### TEXT SECTION
- Born: September 20, 1918 New York City, U.S.
- Died: August 27, 1991 (aged 72) Paris, France
- Occupations: Actor, musician, café owner
- Years active: 1937–1989
- Partner: Lee Payant (1949-76; Payant's death)

= Gordon Heath =

American actor and musician (1918–1991)

Gordon Heath (September 20, 1918 – August 27, 1991) was an American actor and musician who narrated the animated feature film Animal Farm (1954) and appeared in the title role of The Emperor Jones (1953) and Othello (1955), both live BBC telecasts, respectively directed by Alvin Rakoff and Tony Richardson. It featured several kisses between himself and Rosemary Harris and is a contender for the first interracial kiss on television.

### EXCERPTED DATA
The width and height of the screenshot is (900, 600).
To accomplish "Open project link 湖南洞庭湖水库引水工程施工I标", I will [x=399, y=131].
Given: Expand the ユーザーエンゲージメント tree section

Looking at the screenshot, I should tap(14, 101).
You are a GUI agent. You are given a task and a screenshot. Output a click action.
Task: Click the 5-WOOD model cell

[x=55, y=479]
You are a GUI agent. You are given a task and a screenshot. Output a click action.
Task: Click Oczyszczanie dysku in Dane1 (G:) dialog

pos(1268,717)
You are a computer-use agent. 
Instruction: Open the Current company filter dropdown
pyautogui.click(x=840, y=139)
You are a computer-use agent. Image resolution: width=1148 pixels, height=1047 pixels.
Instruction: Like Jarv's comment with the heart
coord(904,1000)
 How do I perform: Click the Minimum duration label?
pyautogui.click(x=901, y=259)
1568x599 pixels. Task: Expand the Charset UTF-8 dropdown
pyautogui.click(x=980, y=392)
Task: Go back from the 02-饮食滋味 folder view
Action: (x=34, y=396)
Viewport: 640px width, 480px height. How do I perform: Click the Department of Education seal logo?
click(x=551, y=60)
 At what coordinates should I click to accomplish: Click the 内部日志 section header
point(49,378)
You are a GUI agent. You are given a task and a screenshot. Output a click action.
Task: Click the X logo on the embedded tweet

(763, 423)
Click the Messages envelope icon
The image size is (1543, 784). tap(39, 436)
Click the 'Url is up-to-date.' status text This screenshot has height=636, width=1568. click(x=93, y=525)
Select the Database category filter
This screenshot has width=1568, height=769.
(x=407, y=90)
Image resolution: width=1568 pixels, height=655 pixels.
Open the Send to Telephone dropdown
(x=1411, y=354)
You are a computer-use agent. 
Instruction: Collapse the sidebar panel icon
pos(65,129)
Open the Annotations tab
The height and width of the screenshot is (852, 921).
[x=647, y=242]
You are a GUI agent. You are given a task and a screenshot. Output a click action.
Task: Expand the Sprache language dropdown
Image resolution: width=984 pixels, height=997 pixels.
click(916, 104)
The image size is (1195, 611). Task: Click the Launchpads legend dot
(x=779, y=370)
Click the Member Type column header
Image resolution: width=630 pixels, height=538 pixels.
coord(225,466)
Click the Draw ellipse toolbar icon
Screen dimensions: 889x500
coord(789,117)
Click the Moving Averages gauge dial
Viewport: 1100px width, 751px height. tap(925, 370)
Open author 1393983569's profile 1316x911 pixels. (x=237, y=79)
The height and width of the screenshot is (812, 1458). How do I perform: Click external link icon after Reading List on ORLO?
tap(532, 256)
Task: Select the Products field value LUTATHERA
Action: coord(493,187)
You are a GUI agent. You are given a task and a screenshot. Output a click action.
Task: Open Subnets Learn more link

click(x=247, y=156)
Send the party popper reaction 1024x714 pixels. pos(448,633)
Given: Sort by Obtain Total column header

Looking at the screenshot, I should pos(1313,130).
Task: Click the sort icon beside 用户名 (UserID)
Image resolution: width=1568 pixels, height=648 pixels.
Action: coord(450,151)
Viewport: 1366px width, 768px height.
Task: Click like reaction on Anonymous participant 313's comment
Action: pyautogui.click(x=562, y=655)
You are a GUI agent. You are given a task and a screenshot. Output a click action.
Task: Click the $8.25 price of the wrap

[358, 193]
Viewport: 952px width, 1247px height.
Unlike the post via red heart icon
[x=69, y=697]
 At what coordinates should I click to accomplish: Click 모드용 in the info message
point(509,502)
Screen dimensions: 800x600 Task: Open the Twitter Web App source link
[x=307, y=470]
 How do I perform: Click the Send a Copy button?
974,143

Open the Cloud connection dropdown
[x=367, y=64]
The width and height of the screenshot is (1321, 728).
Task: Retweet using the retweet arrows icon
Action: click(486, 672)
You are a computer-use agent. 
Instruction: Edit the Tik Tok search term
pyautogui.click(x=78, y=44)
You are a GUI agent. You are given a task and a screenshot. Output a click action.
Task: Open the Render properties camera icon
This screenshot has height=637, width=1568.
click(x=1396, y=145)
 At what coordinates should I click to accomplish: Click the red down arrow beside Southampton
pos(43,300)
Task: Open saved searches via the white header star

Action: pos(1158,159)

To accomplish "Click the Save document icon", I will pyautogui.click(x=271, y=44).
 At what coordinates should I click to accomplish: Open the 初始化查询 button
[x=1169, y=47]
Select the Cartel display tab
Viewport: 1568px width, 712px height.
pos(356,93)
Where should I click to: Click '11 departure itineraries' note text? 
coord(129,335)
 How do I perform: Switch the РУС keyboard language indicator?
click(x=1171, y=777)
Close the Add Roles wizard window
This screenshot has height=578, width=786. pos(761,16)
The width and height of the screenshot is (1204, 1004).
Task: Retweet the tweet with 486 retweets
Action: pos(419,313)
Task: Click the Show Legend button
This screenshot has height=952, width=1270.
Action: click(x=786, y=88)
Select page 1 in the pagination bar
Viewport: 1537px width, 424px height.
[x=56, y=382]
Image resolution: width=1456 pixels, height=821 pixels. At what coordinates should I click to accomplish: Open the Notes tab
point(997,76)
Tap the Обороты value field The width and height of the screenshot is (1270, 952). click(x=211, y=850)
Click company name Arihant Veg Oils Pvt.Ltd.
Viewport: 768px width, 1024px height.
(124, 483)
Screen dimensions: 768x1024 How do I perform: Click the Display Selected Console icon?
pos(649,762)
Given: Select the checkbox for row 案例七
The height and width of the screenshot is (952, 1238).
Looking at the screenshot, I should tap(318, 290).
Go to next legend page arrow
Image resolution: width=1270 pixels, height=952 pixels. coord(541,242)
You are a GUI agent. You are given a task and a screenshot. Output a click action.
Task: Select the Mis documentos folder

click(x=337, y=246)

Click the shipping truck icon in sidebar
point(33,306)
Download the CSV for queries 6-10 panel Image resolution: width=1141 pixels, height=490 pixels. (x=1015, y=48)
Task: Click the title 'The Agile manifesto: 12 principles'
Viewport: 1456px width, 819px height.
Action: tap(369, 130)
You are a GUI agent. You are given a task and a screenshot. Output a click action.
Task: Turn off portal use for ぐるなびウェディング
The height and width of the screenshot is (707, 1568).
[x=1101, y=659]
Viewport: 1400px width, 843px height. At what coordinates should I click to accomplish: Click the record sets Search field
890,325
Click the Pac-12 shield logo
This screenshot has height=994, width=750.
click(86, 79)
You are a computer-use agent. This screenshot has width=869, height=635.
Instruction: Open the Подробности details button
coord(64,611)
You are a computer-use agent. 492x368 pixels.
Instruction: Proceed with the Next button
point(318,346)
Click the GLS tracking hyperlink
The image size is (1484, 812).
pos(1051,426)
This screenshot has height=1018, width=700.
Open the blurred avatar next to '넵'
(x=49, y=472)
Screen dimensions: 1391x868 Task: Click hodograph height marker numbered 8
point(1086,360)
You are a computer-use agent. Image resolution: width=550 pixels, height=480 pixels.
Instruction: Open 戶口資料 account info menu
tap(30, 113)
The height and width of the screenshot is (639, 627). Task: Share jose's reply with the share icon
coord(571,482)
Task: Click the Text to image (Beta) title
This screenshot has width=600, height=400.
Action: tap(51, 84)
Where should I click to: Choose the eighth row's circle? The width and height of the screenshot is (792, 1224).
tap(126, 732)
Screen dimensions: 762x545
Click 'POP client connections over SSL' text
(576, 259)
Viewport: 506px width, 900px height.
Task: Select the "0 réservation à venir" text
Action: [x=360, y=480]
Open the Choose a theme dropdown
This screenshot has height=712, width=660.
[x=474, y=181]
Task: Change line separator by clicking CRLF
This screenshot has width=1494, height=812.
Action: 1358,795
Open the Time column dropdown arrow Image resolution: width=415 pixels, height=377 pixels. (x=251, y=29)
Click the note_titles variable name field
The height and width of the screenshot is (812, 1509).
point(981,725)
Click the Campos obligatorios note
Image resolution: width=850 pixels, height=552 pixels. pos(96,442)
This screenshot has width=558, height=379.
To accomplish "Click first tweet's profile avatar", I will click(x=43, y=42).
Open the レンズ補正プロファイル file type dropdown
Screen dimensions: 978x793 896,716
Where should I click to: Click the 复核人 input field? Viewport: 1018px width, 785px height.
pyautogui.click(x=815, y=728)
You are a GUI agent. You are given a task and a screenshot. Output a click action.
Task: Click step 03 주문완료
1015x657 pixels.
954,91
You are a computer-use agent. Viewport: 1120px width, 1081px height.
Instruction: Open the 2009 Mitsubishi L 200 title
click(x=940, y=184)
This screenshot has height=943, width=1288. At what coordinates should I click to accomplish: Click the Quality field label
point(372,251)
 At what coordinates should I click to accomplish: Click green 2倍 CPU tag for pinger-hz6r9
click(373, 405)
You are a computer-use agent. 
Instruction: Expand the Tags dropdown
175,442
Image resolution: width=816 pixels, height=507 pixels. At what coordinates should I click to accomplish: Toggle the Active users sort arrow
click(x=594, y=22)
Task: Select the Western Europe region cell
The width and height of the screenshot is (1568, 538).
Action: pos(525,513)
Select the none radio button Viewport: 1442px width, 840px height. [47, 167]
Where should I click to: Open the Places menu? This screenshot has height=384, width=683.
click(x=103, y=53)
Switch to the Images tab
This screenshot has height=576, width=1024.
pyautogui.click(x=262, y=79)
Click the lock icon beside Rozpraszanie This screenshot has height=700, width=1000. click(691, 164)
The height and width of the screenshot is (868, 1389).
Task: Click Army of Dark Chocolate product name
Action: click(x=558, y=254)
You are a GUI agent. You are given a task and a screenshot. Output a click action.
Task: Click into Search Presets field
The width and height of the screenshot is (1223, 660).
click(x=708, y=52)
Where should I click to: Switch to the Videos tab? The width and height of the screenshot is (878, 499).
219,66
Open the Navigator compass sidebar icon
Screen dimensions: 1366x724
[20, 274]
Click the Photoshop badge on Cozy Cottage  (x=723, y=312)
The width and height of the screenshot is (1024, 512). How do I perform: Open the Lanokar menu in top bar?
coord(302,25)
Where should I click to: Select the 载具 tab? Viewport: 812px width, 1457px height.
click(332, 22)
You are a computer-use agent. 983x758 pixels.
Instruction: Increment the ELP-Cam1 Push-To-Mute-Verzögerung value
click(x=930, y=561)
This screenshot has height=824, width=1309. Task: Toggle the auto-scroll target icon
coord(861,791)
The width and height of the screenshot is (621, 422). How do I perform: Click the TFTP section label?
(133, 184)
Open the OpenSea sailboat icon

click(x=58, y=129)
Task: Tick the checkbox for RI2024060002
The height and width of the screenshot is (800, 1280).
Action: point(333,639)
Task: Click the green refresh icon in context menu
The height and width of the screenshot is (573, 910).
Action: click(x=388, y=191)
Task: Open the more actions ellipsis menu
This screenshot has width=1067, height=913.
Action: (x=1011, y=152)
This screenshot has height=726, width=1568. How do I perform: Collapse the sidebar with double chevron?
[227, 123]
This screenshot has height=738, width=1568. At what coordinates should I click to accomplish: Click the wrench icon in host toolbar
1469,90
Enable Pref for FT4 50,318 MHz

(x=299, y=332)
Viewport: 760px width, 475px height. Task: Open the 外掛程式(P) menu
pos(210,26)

### TASKS
**1.** In the Gordon Heath biography, which animated feature film did Heath narrate?
**2.** Pick up the Gordon Heath biography after its last sentence and keep writing.

### THE RESULTS
**1.** Animal Farm (1954)

**2.**
==Biography==
Heath was born in New York City, his parents' only child. His father Cyril Gordon Heath had emigrated from Barbados to the US, where he met and married Hattie Hooper. Gordon Heath showed an early talent for both music and art, but opted to pursue an acting career, working on stage and radio. Joining the New York radio station WMCA in 1945 he became the first black staff announcer employed by a major US radio station. In 1945 he appeared on Broadway to great success in the play Deep Are the Roots, written by Arnaud d'Usseau and James Gow, directed by Elia Kazan, and starring Barbara Bel Geddes. The play ran for 447 performances, and when it was subsequently produced in London's West End, Heath reprised his co-starring role in it. After the six-month London run, Heath decided to settle in Paris, France, in 1948.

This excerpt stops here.